Children play in the Makoko slum in Lagos, Nigeria, where houses sit on stilts above polluted waters of the Lagos lagoon, January 21, 2011.
Children play in the Makoko slum in Lagos, Nigeria, where houses sit on stilts above polluted waters of the Lagos lagoon, January 21, 2011.
ABUJA — Nigeria's Center for Disease Control says poverty and pollution have reduced the national life expectancy to 47 years old, one of the lowest in West Africa. And while health officials dispute the number, none dispute the urgency of improving health care in the remote rural areas.

There’s a problem in Nigeria that no one disagrees with: when people here die young, they usually die from diseases that could have been prevented or treated.

Doctors say child mortality is rising in places like Zamfara State in the north, where a lead poisoning outbreak has killed more than 400 children under the age of five since March 2010.

Families in the southern Niger Delta region, an area activists call “the world’s largest oil spill,” say their children’s immune systems are weakened from drinking toxic water, and that children frequently die from diseases like cholera and malaria.

Tonye Emmanuel Isenah, a state assembly member in the Niger Delta, says adults in his region are also weakened by the pollution.

“The life expectancy of our people has dramatically dropped," said Isneha. "You can imagine at 45, 40, people are beginning to have strokes.”

Before the country’s Center for Disease Control announced that they calculated a reduction in the national life expectancy figures last week, the World Bank said Nigeria’s life expectancy was just above 51 years old, almost 20 years less than the world average.

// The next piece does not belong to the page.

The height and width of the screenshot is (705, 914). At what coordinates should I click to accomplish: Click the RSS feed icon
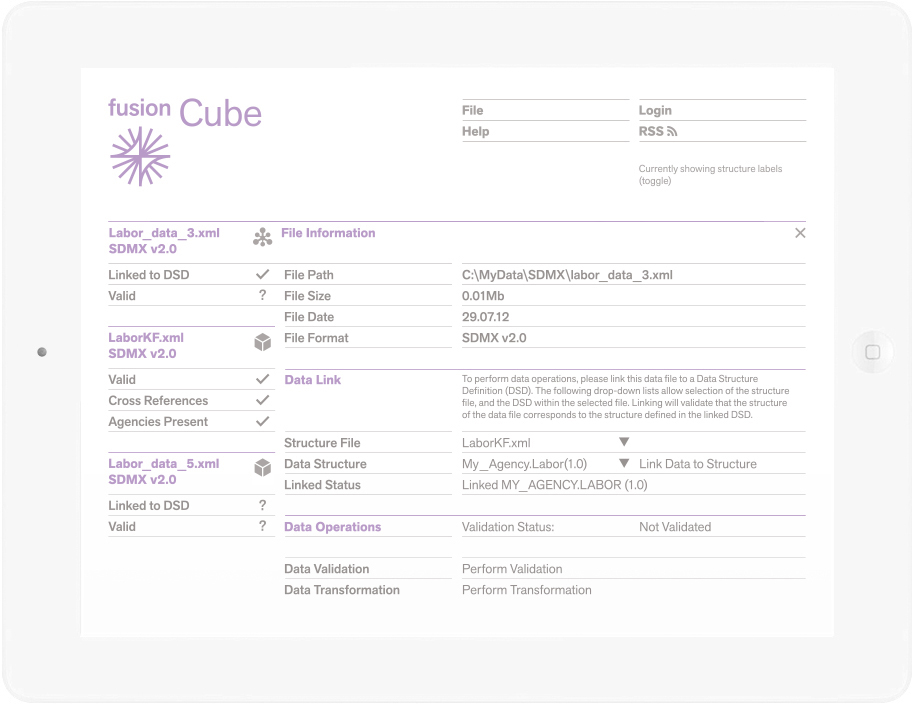pos(672,132)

Dr. Muhammad Ali Pate, Nigeria’s state minister of health, says he disagrees with the report. He says he believes life expectancy is actually improving as the government implements programs to fight diseases like polio and malaria and provide primary care to children in the countryside.

He agrees with the report in some respects, saying Nigeria’s average life span is dragged down by high death rates among mothers and children.

"Pregnancy is not a disease, yet many mothers die from it. It’s only a subset of pregnant women that will have complications and require interventions but if those interventions are not there or alternative care is not provided, mothers do not know they are at risk," explained Pate.

Dr. Adamu Onu, a family practitioner in Abuja, says health crises across the country have the same root cause: poverty. He says most of the people in Nigeria simply don’t have access to health care because they live far away from the nearest clinic and don’t have the money or the means to travel to the city.

Many people also do not seek trained medical professionals, he says, because they don’t know that doctors can help them live longer than traditional healers. "People are not so educated and they lack access to health care and when they do fall sick they prefer to use alternative medical systems rather than the formal health sector," stated Onu.

Dr. Onu says even when people do seek help, there are almost no doctors in the countryside where most of the population lives.

John Brisbe, an elder in a fishing community in Delta State, says when children in his remote region get sick they often die because it can take up to six hours to get to the hospital in a canoe.

"They are not taking care of any of our communities. So we are suffering," he said. "Different types of sickness are harming our children because of this river water that we are drinking."

Earlier this year, Nigeria’s National Bureau of Statistics released a report that said the number of people living in “absolute poverty” has increased from 54.7 percent in 2004 to nearly 61 percent in 2010, despite the fact that the Nigerian economy, in overall terms, is growing.